Code-Trainer V6 — Documentation
A 6-phase pipeline to build and deploy a multimodal code generation model capable of generating source code from VS Code screenshot images.
Quick Start
git clone https://github.com/cmndcntrlcyber/code-trainer
cd code-trainer
uv sync
playwright install chromium Pipeline Overview
The pipeline is divided into 6 phases, each building on the previous:
- Phase 1: Data Collection — Scrape high-quality GitHub repositories, filter code files, and capture Monaco Editor screenshots with 8 VS Code themes across 8 programming languages.
- Phase 2: Preprocessing — Convert screenshot captures to HuggingFace datasets in Qwen chat format, apply quality filtering, compute statistics, and upload to HF Hub.
- Phase 3: Vision Model — Train a Swin-B vision encoder + MLP projector + Qwen2.5-Coder-1.5B decoder with LoRA adapters locally on RTX 5060 Ti. Establishes multimodal baseline.
- Phase 4: Qwen Fine-tuning — Fine-tune Qwen2.5-Coder-14B with LoRA on HuggingFace Skills A100 GPU. Runs 3 parallel sweep configs (conservative / standard / aggressive) then full training on top-2.
- Phase 5: GGUF Deployment — Merge LoRA weights into base model, quantize to GGUF Q4_K_M via llama.cpp, and upload to HF Hub for local serving via llama.cpp or Ollama.
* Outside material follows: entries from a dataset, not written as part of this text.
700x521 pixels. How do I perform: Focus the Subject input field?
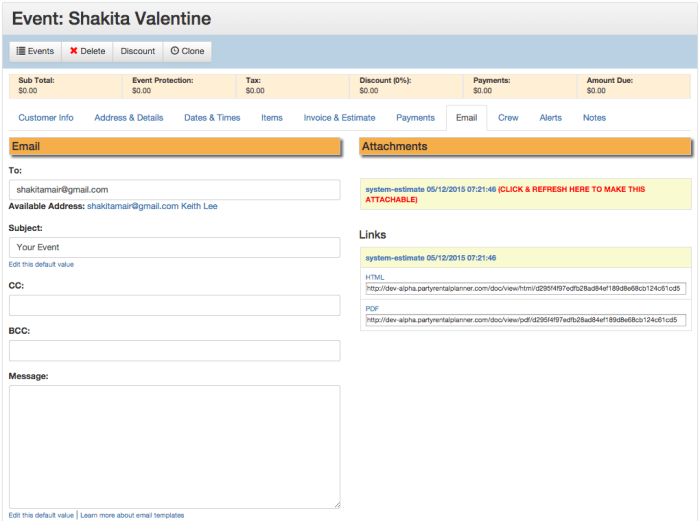(174, 247)
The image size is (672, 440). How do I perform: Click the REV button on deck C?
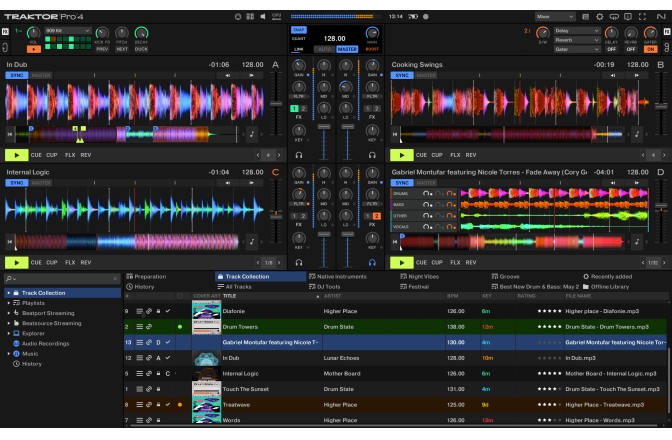pos(86,263)
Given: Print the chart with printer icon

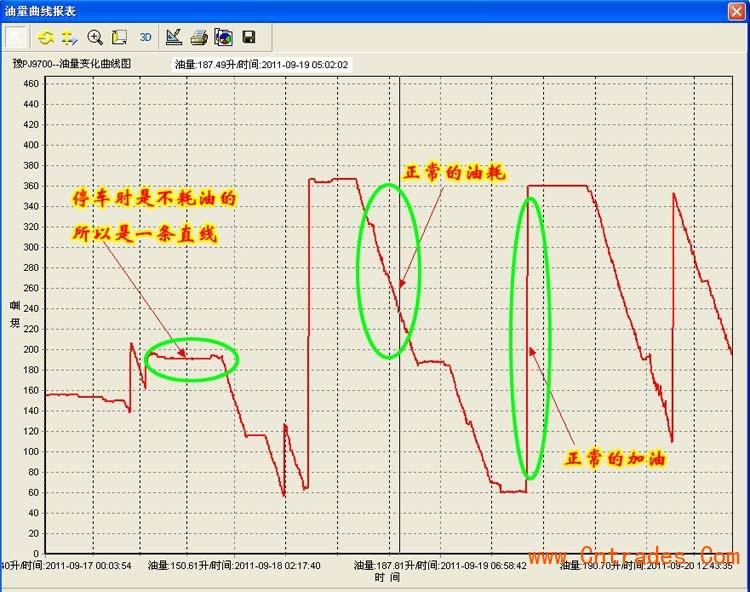Looking at the screenshot, I should (x=199, y=38).
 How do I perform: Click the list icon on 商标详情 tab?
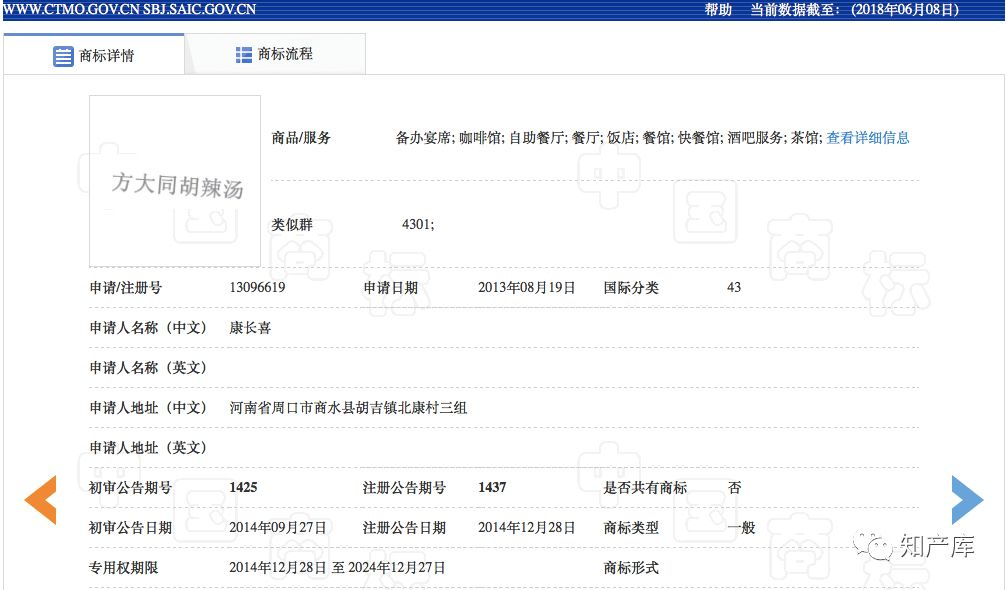63,56
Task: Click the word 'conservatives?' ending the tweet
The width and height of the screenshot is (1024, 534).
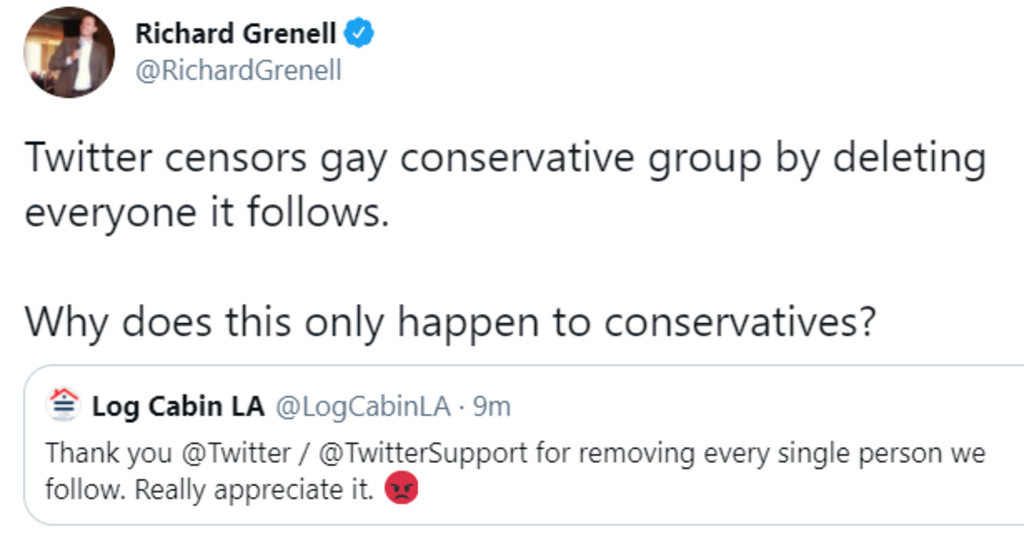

- Phase 6: Inference Agent — vLLM + Qwen-Agent + MCP tool integration for production inference. Planned architecture includes screenshot ingestion endpoint, code generation API, and IDE plugin.
Configuration
All pipeline behavior is controlled by src/config/v6_config.yaml.
Copy .env.example to .env and set:
GITHUB_TOKEN=ghp_...
HF_USERNAME=cmndcntrlcyber Stack
| Component | Version | Role |
|---|---|---|
Python | 3.12+ | Core language |
PyTorch | 2.1+ | ML framework |
Transformers | 4.40+ | Model loading & training |
PEFT | 0.10+ | LoRA adapters |
TRL | 0.8+ | SFT training |
Playwright | 1.42+ | Screenshot capture |
W&B | 0.16+ | Experiment tracking |
uv | latest | Dependency management |